Many males don’t know how to respond to the movement — here’s a suggestion. By Peter Brown
We, as males, can see the MeToo movement, powerful and growing. The question is: What does it mean for men? #MeToo is an uprising against centuries of second-class citizenship, against the current attacks on women’s dignity and for the right to control their own bodies and destinies.
While women are, by far, the most mistreated and brutalized by their inequality, men suffer greatly and are crippled by mistreatment of women — but they may not realize it.
If we can’t (or won’t) cook, clean or do any of the household tasks basic to maintaining our own selves and our families because someone said they are “women’s work,” we live as Man-boys in the world. Doing the “icky” and annoying things in life is a sign of adulthood, and thinking that women like doing them more than we do is an illusion.
Our society is at a turning point and everyone feels it.
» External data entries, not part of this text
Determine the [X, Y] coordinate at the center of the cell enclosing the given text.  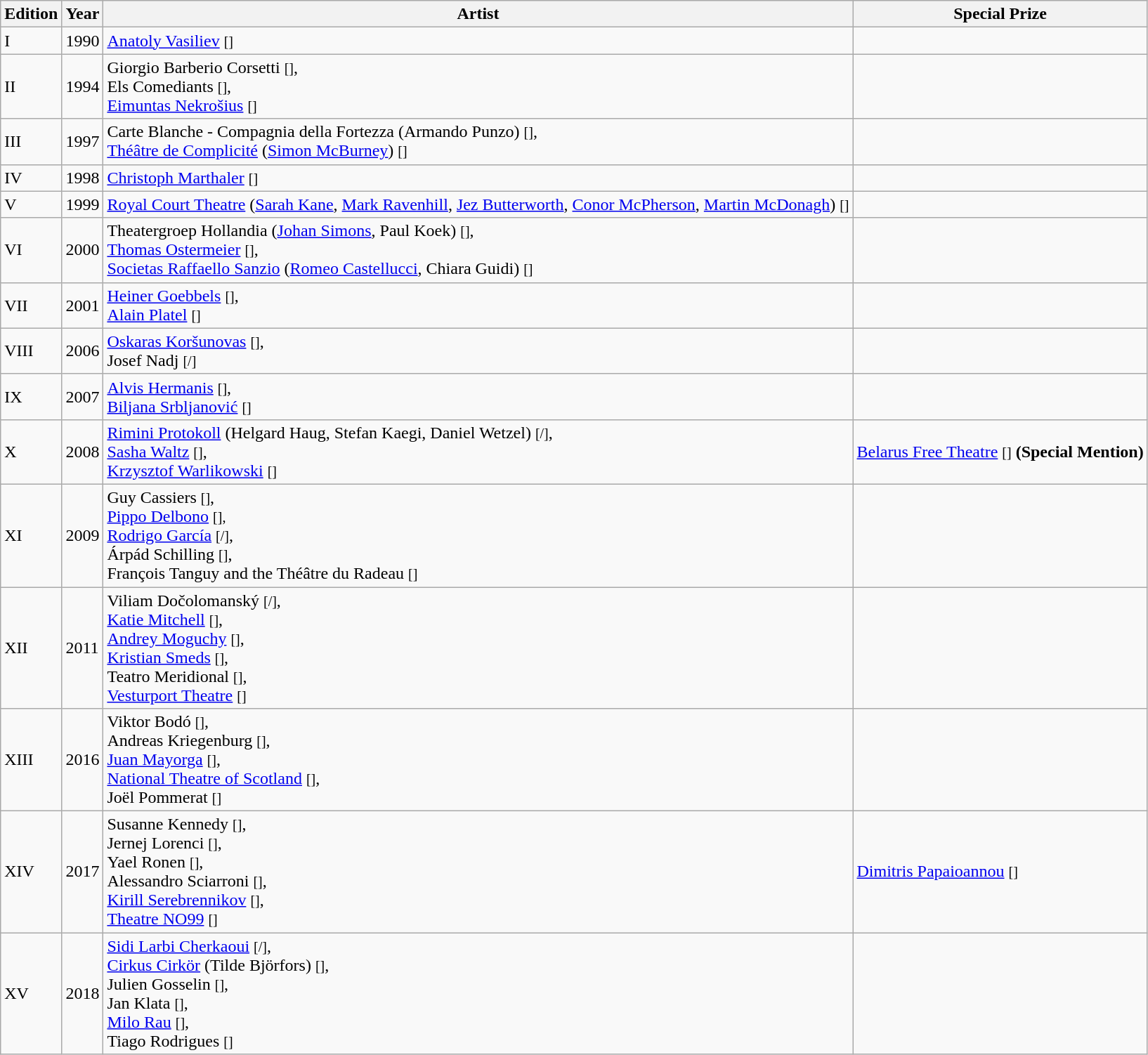
2009 [83, 535]
2000 [83, 250]
II [31, 86]
Edition [31, 14]
IV [31, 178]
Year [83, 14]
Sidi Larbi Cherkaoui [/],Cirkus Cirkör (Tilde Björfors) [],Julien Gosselin [],Jan Klata [],Milo Rau [],Tiago Rodrigues [] [478, 993]
2008 [83, 452]
2017 [83, 873]
Special Prize [1000, 14]
Artist [478, 14]
I [31, 41]
X [31, 452]
XIV [31, 873]
2006 [83, 351]
III [31, 142]
Heiner Goebbels [],Alain Platel [] [478, 305]
Susanne Kennedy [],Jernej Lorenci [],Yael Ronen [],Alessandro Sciarroni [],Kirill Serebrennikov [],Theatre NO99 [] [478, 873]
VII [31, 305]
VIII [31, 351]
Viliam Dočolomanský [/],Katie Mitchell [],Andrey Moguchy [],Kristian Smeds [],Teatro Meridional [],Vesturport Theatre [] [478, 648]
1990 [83, 41]
2011 [83, 648]
Dimitris Papaioannou [] [1000, 873]
Anatoly Vasiliev [] [478, 41]
Oskaras Koršunovas [],Josef Nadj [/] [478, 351]
Guy Cassiers [],Pippo Delbono [],Rodrigo García [/],Árpád Schilling [],François Tanguy and the Théâtre du Radeau [] [478, 535]
Royal Court Theatre (Sarah Kane, Mark Ravenhill, Jez Butterworth, Conor McPherson, Martin McDonagh) [] [478, 204]
XI [31, 535]
1994 [83, 86]
Alvis Hermanis [],Biljana Srbljanović [] [478, 396]
Carte Blanche - Compagnia della Fortezza (Armando Punzo) [],Théâtre de Complicité (Simon McBurney) [] [478, 142]
XII [31, 648]
Christoph Marthaler [] [478, 178]
Giorgio Barberio Corsetti [],Els Comediants [],Eimuntas Nekrošius [] [478, 86]
IX [31, 396]
XV [31, 993]
Belarus Free Theatre [] (Special Mention) [1000, 452]
1999 [83, 204]
2007 [83, 396]
1998 [83, 178]
1997 [83, 142]
XIII [31, 760]
Theatergroep Hollandia (Johan Simons, Paul Koek) [],Thomas Ostermeier [],Societas Raffaello Sanzio (Romeo Castellucci, Chiara Guidi) [] [478, 250]
Viktor Bodó [],Andreas Kriegenburg [],Juan Mayorga [],National Theatre of Scotland [],Joël Pommerat [] [478, 760]
VI [31, 250]
2016 [83, 760]
V [31, 204]
Rimini Protokoll (Helgard Haug, Stefan Kaegi, Daniel Wetzel) [/],Sasha Waltz [],Krzysztof Warlikowski [] [478, 452]
2018 [83, 993]
2001 [83, 305]
Scan for the cell matching the given text and deliver its (x, y) coordinate at center. 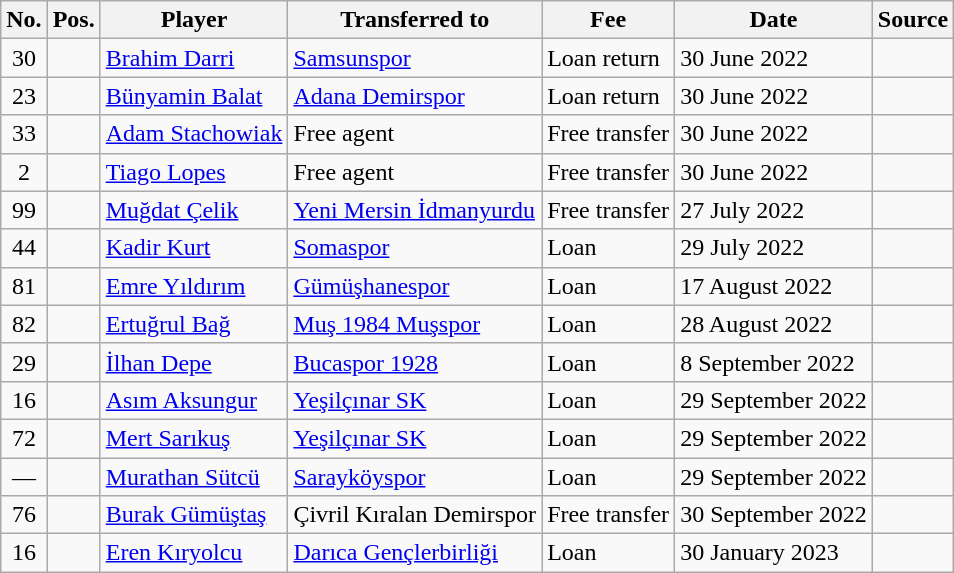
No. (24, 20)
27 July 2022 (774, 210)
8 September 2022 (774, 362)
Fee (608, 20)
33 (24, 134)
72 (24, 438)
29 (24, 362)
Bünyamin Balat (194, 96)
Ertuğrul Bağ (194, 324)
Darıca Gençlerbirliği (415, 553)
44 (24, 248)
76 (24, 515)
Gümüşhanespor (415, 286)
17 August 2022 (774, 286)
30 January 2023 (774, 553)
Samsunspor (415, 58)
99 (24, 210)
Asım Aksungur (194, 400)
Emre Yıldırım (194, 286)
Çivril Kıralan Demirspor (415, 515)
23 (24, 96)
29 July 2022 (774, 248)
Muğdat Çelik (194, 210)
Kadir Kurt (194, 248)
Tiago Lopes (194, 172)
30 (24, 58)
28 August 2022 (774, 324)
— (24, 477)
Yeni Mersin İdmanyurdu (415, 210)
Adana Demirspor (415, 96)
Sarayköyspor (415, 477)
82 (24, 324)
Bucaspor 1928 (415, 362)
Mert Sarıkuş (194, 438)
Muş 1984 Muşspor (415, 324)
Adam Stachowiak (194, 134)
İlhan Depe (194, 362)
30 September 2022 (774, 515)
Burak Gümüştaş (194, 515)
Source (912, 20)
Pos. (74, 20)
Transferred to (415, 20)
Player (194, 20)
Somaspor (415, 248)
Brahim Darri (194, 58)
2 (24, 172)
Date (774, 20)
Eren Kıryolcu (194, 553)
81 (24, 286)
Murathan Sütcü (194, 477)
Provide the (X, Y) coordinate of the cell's center where the given text is located.  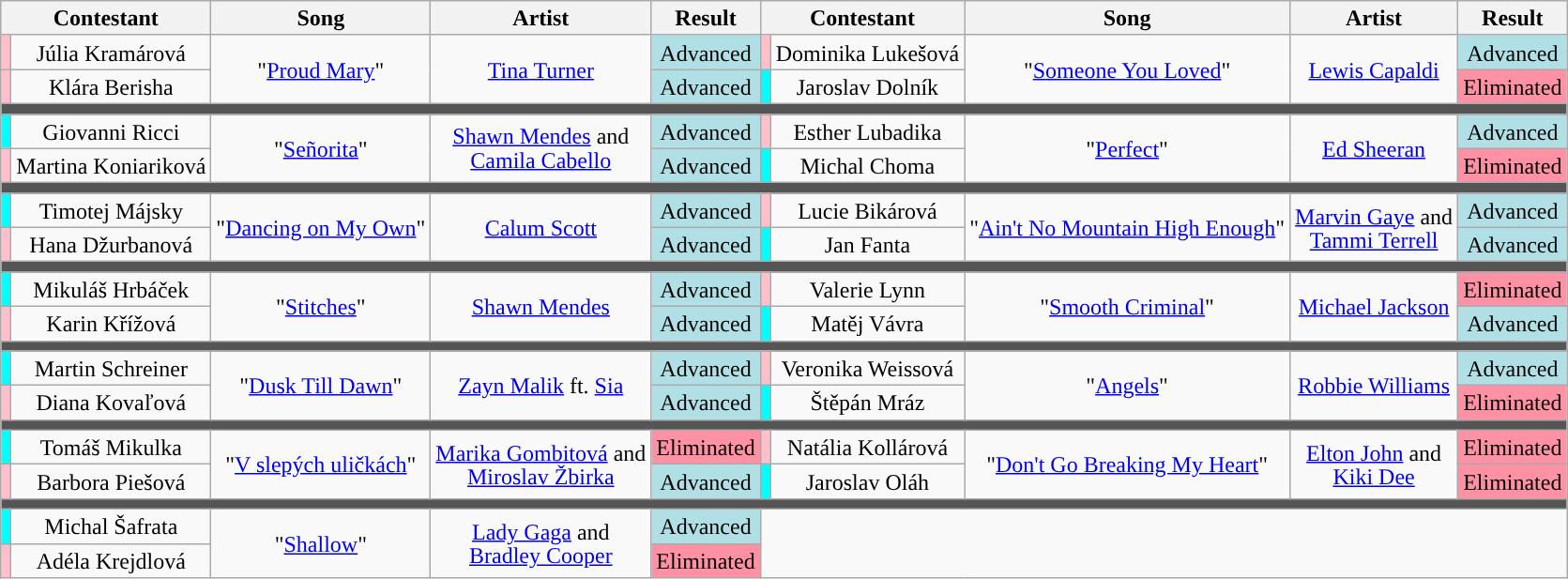
Giovanni Ricci (111, 131)
"Shallow" (321, 542)
Mikuláš Hrbáček (111, 289)
Matěj Vávra (867, 323)
Tina Turner (540, 69)
"Stitches" (321, 306)
Esther Lubadika (867, 131)
Hana Džurbanová (111, 244)
Júlia Kramárová (111, 53)
"Smooth Criminal" (1128, 306)
Valerie Lynn (867, 289)
"Angels" (1128, 385)
Jaroslav Oláh (867, 482)
"V slepých uličkách" (321, 464)
Adéla Krejdlová (111, 561)
Martina Koniariková (111, 165)
"Dusk Till Dawn" (321, 385)
Štěpán Mráz (867, 403)
Michal Choma (867, 165)
Elton John and Kiki Dee (1374, 464)
Barbora Piešová (111, 482)
Marika Gombitová and Miroslav Žbirka (540, 464)
Zayn Malik ft. Sia (540, 385)
Klára Berisha (111, 86)
"Someone You Loved" (1128, 69)
Calum Scott (540, 227)
Ed Sheeran (1374, 148)
"Dancing on My Own" (321, 227)
Jan Fanta (867, 244)
Lady Gaga and Bradley Cooper (540, 542)
Lewis Capaldi (1374, 69)
Shawn Mendes (540, 306)
Natália Kollárová (867, 447)
"Perfect" (1128, 148)
Karin Křížová (111, 323)
Jaroslav Dolník (867, 86)
Michael Jackson (1374, 306)
Martin Schreiner (111, 368)
Veronika Weissová (867, 368)
Michal Šafrata (111, 525)
"Don't Go Breaking My Heart" (1128, 464)
Diana Kovaľová (111, 403)
"Señorita" (321, 148)
Tomáš Mikulka (111, 447)
Dominika Lukešová (867, 53)
Shawn Mendes and Camila Cabello (540, 148)
Timotej Májsky (111, 210)
Robbie Williams (1374, 385)
"Ain't No Mountain High Enough" (1128, 227)
"Proud Mary" (321, 69)
Marvin Gaye and Tammi Terrell (1374, 227)
Lucie Bikárová (867, 210)
Provide the [x, y] coordinate of the cell's center where the given text is located.  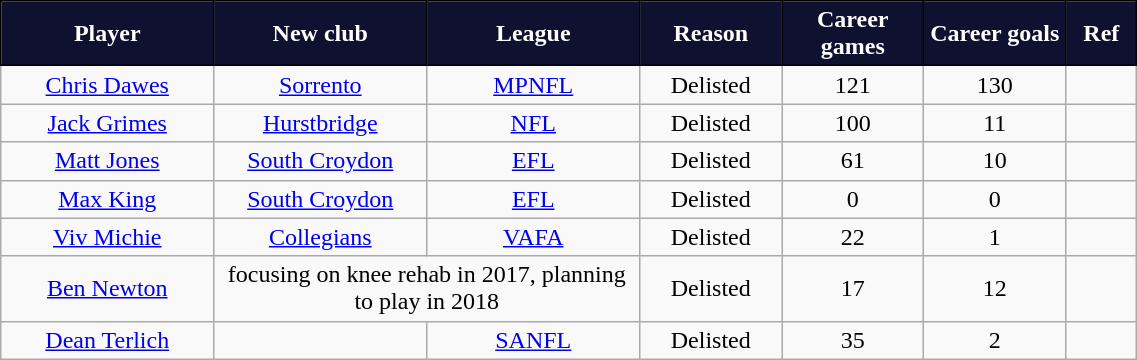
100 [853, 123]
Player [108, 34]
Reason [711, 34]
17 [853, 288]
SANFL [534, 340]
Dean Terlich [108, 340]
New club [320, 34]
Career games [853, 34]
Collegians [320, 237]
61 [853, 161]
VAFA [534, 237]
League [534, 34]
Matt Jones [108, 161]
Ref [1102, 34]
Chris Dawes [108, 85]
Sorrento [320, 85]
Hurstbridge [320, 123]
NFL [534, 123]
Viv Michie [108, 237]
1 [995, 237]
10 [995, 161]
35 [853, 340]
11 [995, 123]
Max King [108, 199]
22 [853, 237]
121 [853, 85]
MPNFL [534, 85]
Career goals [995, 34]
12 [995, 288]
2 [995, 340]
Jack Grimes [108, 123]
Ben Newton [108, 288]
focusing on knee rehab in 2017, planning to play in 2018 [427, 288]
130 [995, 85]
Identify which cell holds the provided text, then report its (X, Y) central coordinate. 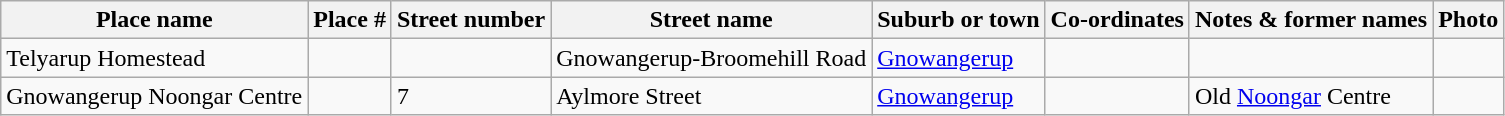
Photo (1468, 20)
Street name (712, 20)
Co-ordinates (1117, 20)
Telyarup Homestead (154, 58)
Suburb or town (958, 20)
Place # (350, 20)
7 (470, 96)
Old Noongar Centre (1310, 96)
Gnowangerup Noongar Centre (154, 96)
Gnowangerup-Broomehill Road (712, 58)
Notes & former names (1310, 20)
Street number (470, 20)
Place name (154, 20)
Aylmore Street (712, 96)
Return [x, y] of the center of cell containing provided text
We are told there is no better world than this world of war, environmental destruction, hunger, housing insecurity and brutality.
News, games and social media are saturated with “hyper-masculine” warrior images, in which males are fearless enforcers and immune to weaknesses like mercy, tenderness and genuine emotions.
Hidden from us is the truth that it is all for petty corporate profits and celebrity billionaires.
Allowing women to be treated in demeaning and violent ways is one of the ways they turn men into emotionally crippled human beings taught to be brutal and to permit brutality.
Denying us access to our own emotional well-being can actually kill us. I watched it kill my beloved brother-in-law; unable to admit he was sick (a sign of weakness), he ignored his cancer until it was too late. We can’t let this happen to us.
Women are proving to be some of the strongest leaders in the fight for a better life. We must stand with women when they lead and when they speak out, and we must stand with them when they are attacked for speaking out.
Doing so is our path to the only worthwhile relationship we can have with women — walking alongside them toward a life where ALL are valued and advanced.